§ TASK DESCRIPTION
Print the stretch of lines below from the start through the line containing "[x=470, y=16]", both ends included, reproducing them verbatim. Leave the pictures out of your answer.
--- BEGIN RECORDS SHOWN ---
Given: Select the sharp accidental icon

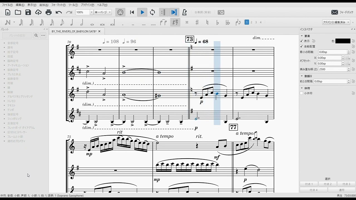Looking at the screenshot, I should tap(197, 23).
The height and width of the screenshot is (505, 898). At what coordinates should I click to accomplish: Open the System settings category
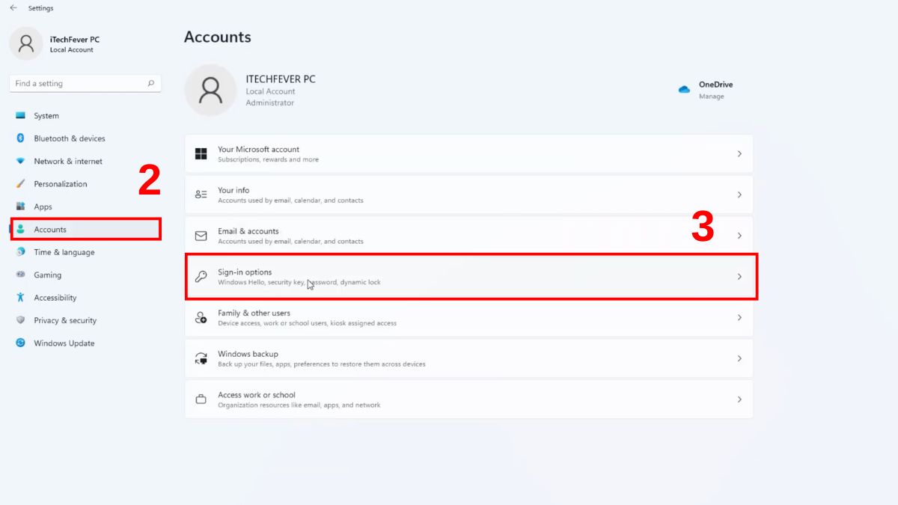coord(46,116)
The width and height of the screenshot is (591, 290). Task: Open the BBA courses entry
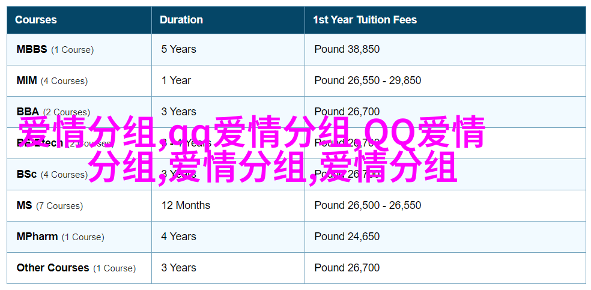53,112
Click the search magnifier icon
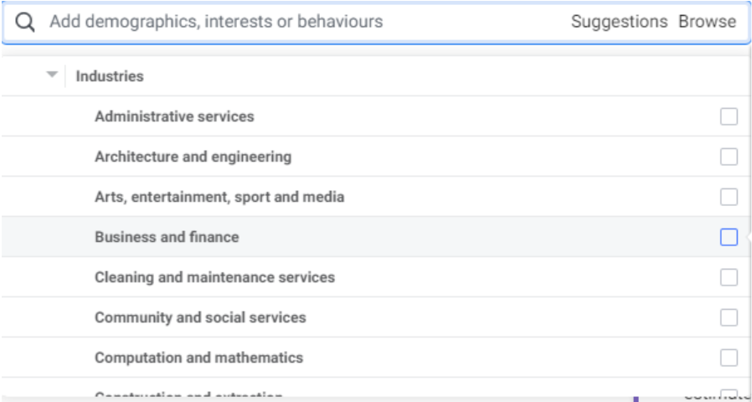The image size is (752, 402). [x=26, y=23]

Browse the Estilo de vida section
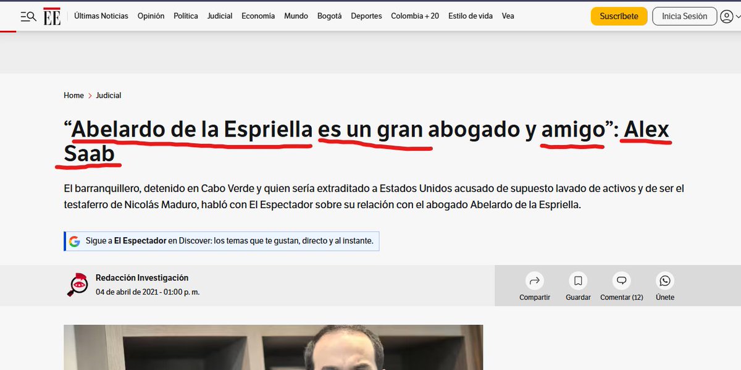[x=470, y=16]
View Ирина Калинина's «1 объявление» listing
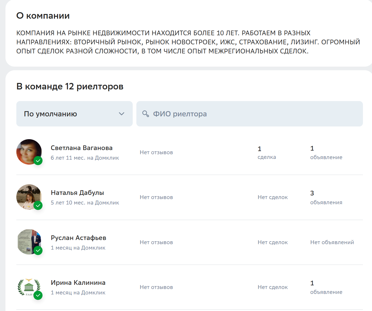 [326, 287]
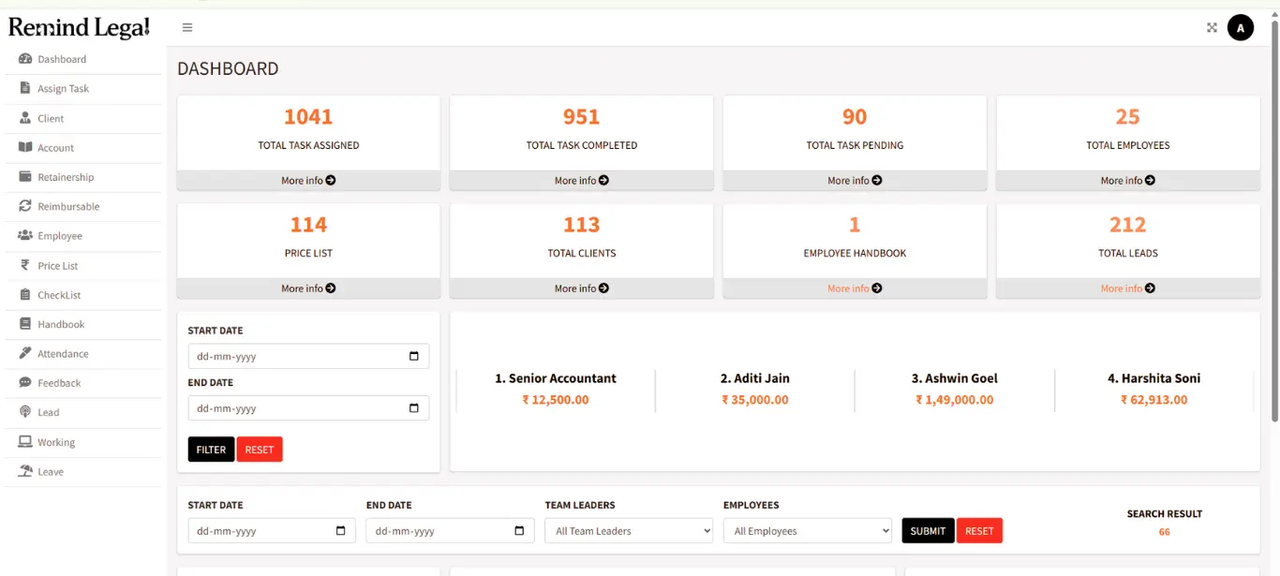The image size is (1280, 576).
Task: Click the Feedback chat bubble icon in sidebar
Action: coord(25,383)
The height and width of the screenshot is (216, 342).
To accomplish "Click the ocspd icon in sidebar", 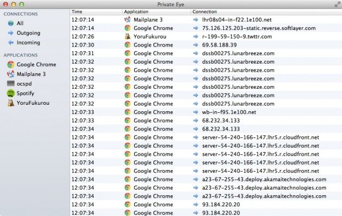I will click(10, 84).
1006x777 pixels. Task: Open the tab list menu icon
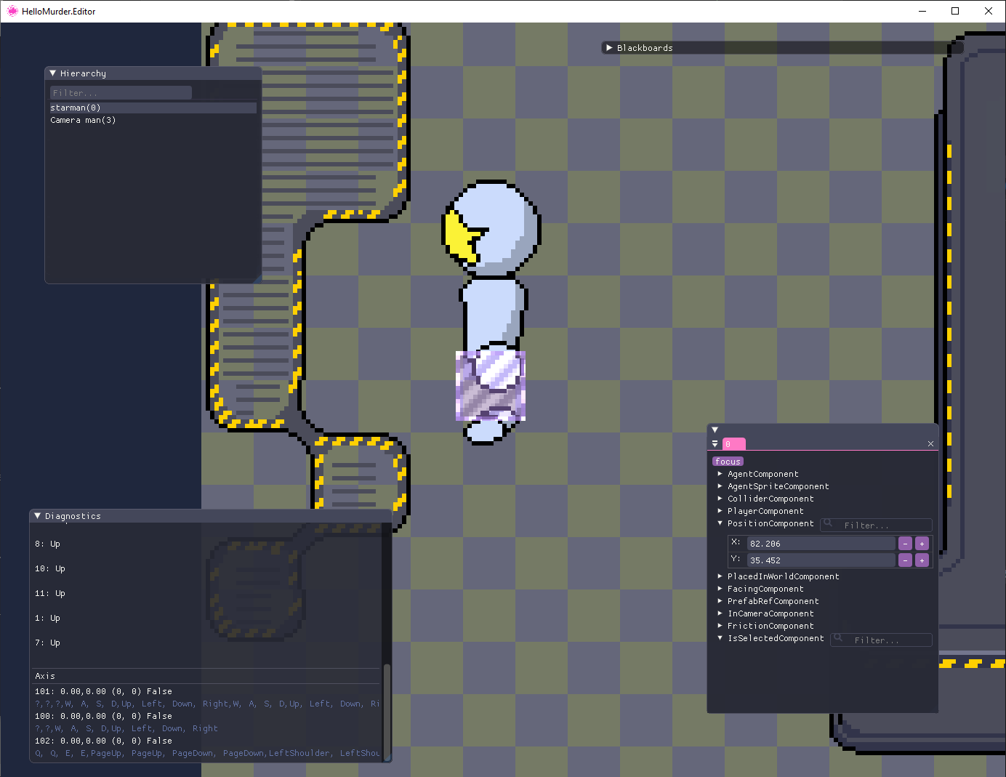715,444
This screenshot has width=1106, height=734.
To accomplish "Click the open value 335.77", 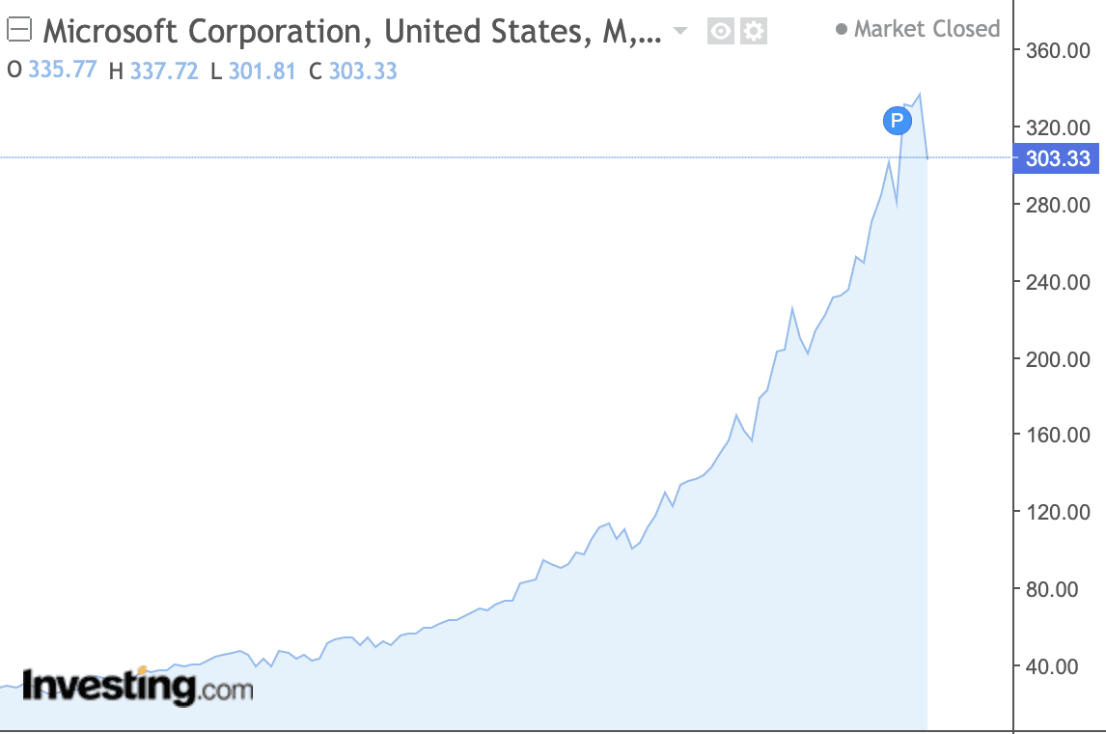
--- END RECORDS SHOWN ---
§ ANSWER TO THIS PROBLEM
Given: Select the sharp accidental icon

Looking at the screenshot, I should tap(197, 23).
The height and width of the screenshot is (505, 898). At what coordinates should I click to accomplish: Open the System settings category
coord(46,116)
The width and height of the screenshot is (591, 290). Task: Open the BBA courses entry
53,112
Click the search magnifier icon
The image size is (752, 402). [x=26, y=23]

Browse the Estilo de vida section
[x=470, y=16]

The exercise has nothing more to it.